Età gestionale: 22 settimane (da 154 a 160 giorni). "Le decisioni di trattamento della madre devono basarsi sul suo stato di salute: il taglio cesareo deve essere praticato unicamente per indicazione clinica materna e le madri che lo richiedono per altri motivi, devono essere informate degli svantaggi e dissuase. Al neonato devono esser offerte le ‘cure confortevoli' salvo in quei casi del tutto eccezionali che mostrassero capacita vitali significative".

Età gestionale: 23 settimane (da 161 a 167 giorni). "Non si raccomanda il taglio cesareo su indicazione fetale: la vitalità del neonato deve essere attentamente valutata alla nascita". Poi, "l'intervento rianimatorio deve essere intrapreso, decisione che deve essere condivisa con i genitori, se il neonato mostra capacità di sopravvivenza, mentre quando il paziente dimostra situazioni cliniche fortemente compromesse, sarà bene che il medico prenda in considerazione l'opportunità di non iniziare o continuare le cure straordinarie che sarebbero ‘sproporzionate' all'obiettivo di fare sempre il miglior interesse del paziente".

Ovviamente, "tali opportunità devono essere partecipate e valutate con i genitori: a questi bambini devono essere assicurate le cure ordinarie, cioè l'assistenza confortevole, salvo in quei casi del tutto eccezionali che mostrassero capacità vitali significative".

Età gestionale: 24 settimane (da 168 a 174 giorni). "Il taglio cesareo può eccezionalmente essere preso in considerazione per motivi fetali. Il trattamento intensivo del neonato è più indicato che a 23 settimane sempre però sulla base di criteri clinici obiettivi favorevoli che suggeriscono di procedere con le cure straordinarie come la presenza di sforzi respiratori spontanei, la presenza di frequenza cardiaca valida, la ripresa del colorito cutaneo".

Età gestazionale: 25 settimane (da 175 a 180 giorni). "Il taglio cesareo può essere effettuato anche per indicazione fetale.
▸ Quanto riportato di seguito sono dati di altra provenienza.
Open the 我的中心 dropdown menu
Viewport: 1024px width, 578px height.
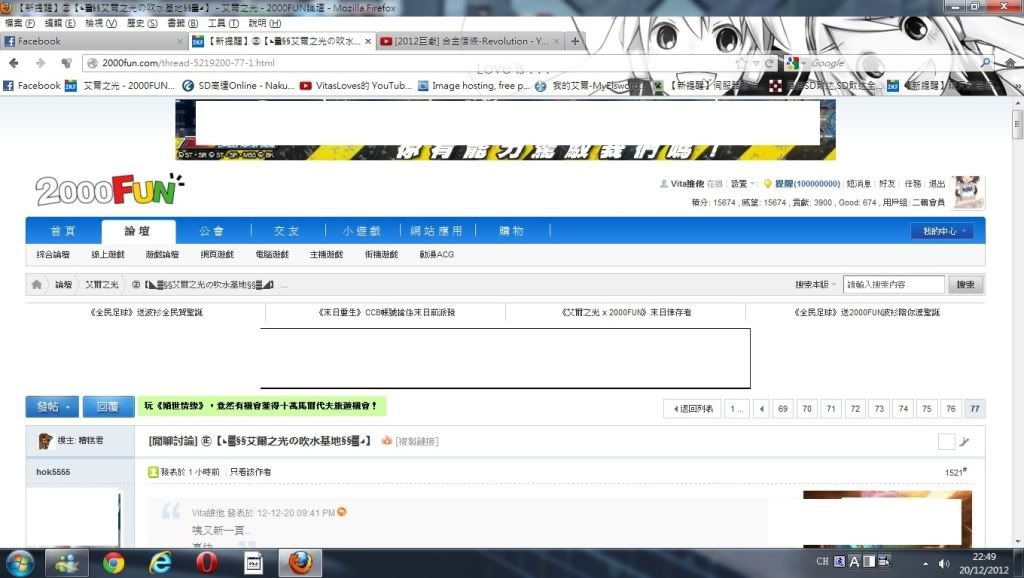(x=940, y=231)
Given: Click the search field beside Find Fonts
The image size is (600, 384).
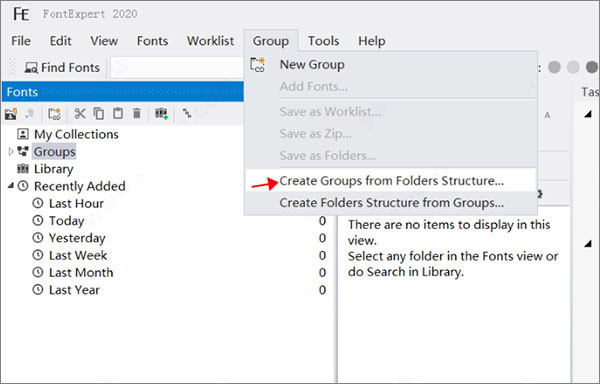Looking at the screenshot, I should click(177, 68).
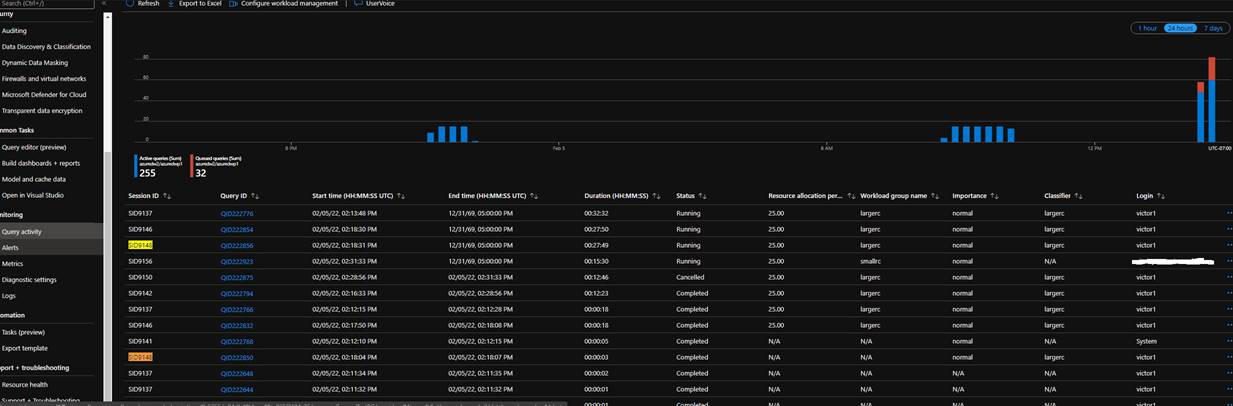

I neonati devono esser rianimati e sottoposti a cure intensive, straordinarie, salvo non presentino condizioni cliniche gravemente compromesse che suggeriscano una impossibilità alla sopravvivenza".

C'è poi l'incertezza dell'età gestazionale: bene, in tal caso assume fondamentale importanza la valutazione clinica del neonato ad opera del neonatologo che "dovrà tener conto soprattutto - precisa Donzelli - delle condizioni del neonato alla nascita, della storia ostetrica e della risposta alle manovre respiratorie, in particolare ripresa della frequenza cardiaca e della respirazione".

Un argomento, come si vede, delicatissimo e che ha implicazioni rilevanti ad esempio sull'inconsistenza scientifica dell'embrione come persona umana.

"Sono convinto che questa tematica debba uscire dalle stanze degli 'addetti ai lavori' e diventare - avverte Donzelli - tema di cultura generale e riflessione condivise con la società civile, in particolare le donne: la libertà e consapevolezza di concepire e generare un figlio sono valori fortemente coinvolgenti". Pertanto, "ciascuno è legittimato a porsi in dialettica con le scienze perinatali per valutarne gli aspetti benefici ovvero potenzialmente dannosi per la salute e la felicità dell'uomo", conclude Donzelli.